◆ **TASKS TO PERFORM**
**a.** In the article on med spa investigations, update the passage from "Thiersch, a partner" up to and including "in Las Vegas.", replacing "Las Vegas" with "Nevada".
**b.** According to the article on med spa investigations, why is a surgeon's license at risk even if the surgeon doesn't know the law is being broken? Answer in one to three sentences.
**c.** Pick up the article on med spa investigations from where it stops and continue it.

◆ **EXERCISE PASSAGE**
An increase in investigations primarily impacts surgeons and cosmetic dermatologists who serve as medical directors to medical spas outside of their own practices. This is what to know.
Chicago-based attorney Alex Thiersch says he and his colleagues have seen an uptick in the number of complaints to medical and nursing boards. As a consequence, he says, there has been an increase in practice investigations.
Thiersch, a partner at ByrdAdatto and director of the American Med Spa Association, presented “Top 5 reasons your practice could likely be investigated,” at the 2017 Vegas Cosmetic Surgery and Aesthetic Dermatology meeting, in Las Vegas.
The top five are medical director contracts; the unauthorized practice of medicine; improper corporate structure or ownership; fee-splitting; and anti-kickbacks.
The increase in investigations in large part impacts surgeons and cosmetic dermatologists, who serve as medical directors to medical spas outside of their own practices, he says.
“There are many entrepreneurs looking to cash in on the aesthetic-medical market, and they often look to partner with doctors to build their brand,” according to Thiersch.
The strategy is perfectly legal, if done properly. But some business owners will run afoul of regulations-unwittingly, through ignorance of the law, or intentionally, in order to cut corners, according to Thiersch.
Regardless of whether the surgeon knows that the law is being violated, his or her license is on the line, given that the doctor is ultimately in charge of medical treatment. Physicians can avoid the problem by carefully selecting their business partners and having a qualified lawyer look at the deal, according to Thiersch.
The most specific violation and, by far, the most serious occurs when registered nurses (RNs) perform medical treatments on new patients without the doctor seeing the patient first, he says.

◆ **INFORMATION**
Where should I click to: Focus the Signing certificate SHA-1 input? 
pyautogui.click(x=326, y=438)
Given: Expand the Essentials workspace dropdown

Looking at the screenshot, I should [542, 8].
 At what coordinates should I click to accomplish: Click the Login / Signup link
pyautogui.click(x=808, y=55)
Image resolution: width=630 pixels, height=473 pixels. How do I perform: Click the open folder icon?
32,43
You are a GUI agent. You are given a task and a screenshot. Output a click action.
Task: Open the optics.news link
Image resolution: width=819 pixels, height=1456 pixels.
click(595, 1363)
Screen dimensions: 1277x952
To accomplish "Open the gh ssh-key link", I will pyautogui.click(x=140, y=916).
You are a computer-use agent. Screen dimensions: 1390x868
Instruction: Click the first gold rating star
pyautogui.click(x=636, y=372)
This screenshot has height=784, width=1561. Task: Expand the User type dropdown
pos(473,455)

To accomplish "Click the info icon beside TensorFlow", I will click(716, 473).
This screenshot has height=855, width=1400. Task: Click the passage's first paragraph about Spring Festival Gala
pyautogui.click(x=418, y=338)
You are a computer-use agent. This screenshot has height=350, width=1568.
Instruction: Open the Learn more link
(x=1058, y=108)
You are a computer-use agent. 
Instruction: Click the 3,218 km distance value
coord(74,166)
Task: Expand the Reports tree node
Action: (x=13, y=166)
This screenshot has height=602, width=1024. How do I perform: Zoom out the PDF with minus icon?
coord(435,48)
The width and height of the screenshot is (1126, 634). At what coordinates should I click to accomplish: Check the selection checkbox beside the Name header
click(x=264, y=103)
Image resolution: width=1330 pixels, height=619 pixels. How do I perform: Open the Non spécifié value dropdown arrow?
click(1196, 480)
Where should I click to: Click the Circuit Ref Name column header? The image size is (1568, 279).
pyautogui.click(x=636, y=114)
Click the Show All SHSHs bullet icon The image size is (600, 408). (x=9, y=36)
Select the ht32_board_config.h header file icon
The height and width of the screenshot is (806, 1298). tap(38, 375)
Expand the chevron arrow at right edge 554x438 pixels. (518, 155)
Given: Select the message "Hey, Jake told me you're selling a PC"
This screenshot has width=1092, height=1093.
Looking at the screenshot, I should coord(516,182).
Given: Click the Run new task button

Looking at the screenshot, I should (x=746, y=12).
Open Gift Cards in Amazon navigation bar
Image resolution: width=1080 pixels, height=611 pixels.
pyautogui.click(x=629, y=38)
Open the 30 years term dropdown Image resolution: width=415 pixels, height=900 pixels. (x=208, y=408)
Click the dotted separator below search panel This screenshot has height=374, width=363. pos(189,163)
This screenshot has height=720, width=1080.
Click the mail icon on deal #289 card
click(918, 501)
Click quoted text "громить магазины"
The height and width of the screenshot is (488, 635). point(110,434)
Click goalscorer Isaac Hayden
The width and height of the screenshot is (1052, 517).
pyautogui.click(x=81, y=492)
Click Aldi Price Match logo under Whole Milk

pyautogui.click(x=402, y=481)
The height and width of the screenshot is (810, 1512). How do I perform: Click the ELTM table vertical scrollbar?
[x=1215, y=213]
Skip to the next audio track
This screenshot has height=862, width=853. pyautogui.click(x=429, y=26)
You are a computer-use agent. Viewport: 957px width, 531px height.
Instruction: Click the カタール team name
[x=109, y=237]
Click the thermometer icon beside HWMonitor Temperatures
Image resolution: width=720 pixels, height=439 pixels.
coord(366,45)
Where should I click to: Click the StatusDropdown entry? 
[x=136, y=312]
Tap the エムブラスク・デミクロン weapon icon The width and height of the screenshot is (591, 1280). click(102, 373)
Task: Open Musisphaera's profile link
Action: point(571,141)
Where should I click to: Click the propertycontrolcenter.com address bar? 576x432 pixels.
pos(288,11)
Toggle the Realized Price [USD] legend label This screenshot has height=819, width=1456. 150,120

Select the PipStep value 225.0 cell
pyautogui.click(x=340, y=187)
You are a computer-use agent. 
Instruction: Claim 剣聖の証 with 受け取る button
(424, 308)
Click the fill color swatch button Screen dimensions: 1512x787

◆ **SET OF ANSWERS**
**a.**
Thiersch, a partner at ByrdAdatto and director of the American Med Spa Association, presented “Top 5 reasons your practice could likely be investigated,” at the 2017 Vegas Cosmetic Surgery and Aesthetic Dermatology meeting, in Nevada.

**b.** The surgeon's license is on the line because the doctor is ultimately in charge of medical treatment.

**c.**
“In other words, if a new patient … makes an appointment, is seen by the RN, and then [is] treated by the RN without ever seeing the doctor, the RN has just engaged in the unauthorized practice of medicine,” Thiersch says. “More importantly, the surgeon has just engaged in ‘aiding and abetting’ the unauthorized practice of medicine."
The charge not only puts the doctor’s license on the line, but it’s also a criminal violation in most states.
“Protocols need to be put in place to avoid this, and the staff must be educated - RNs in particular,” he says.
According to Thiersch, other violations include:
Improper ownership. Depending on the state, only doctors are allowed to own medical practices, which means that they cannot enter into a “medical director” contract with an entrepreneur, under which the entrepreneur collects medical revenue. That’s a violation of the corporate practice of medicine.
Fee-splitting. Depending on the state, paying RNs, advanced practice nurses (APNs) or physician assistants (PAs) commissions for botulinum toxin injections and fillers is a violation of fee-splitting laws.
Anti-kickback violations. Paying for referrals is universally considered a no-no, he says.
“The best practice is to get an attorney on board who knows aesthetics. All of these issues can be easily avoided with some basic planning,” Thiersch says.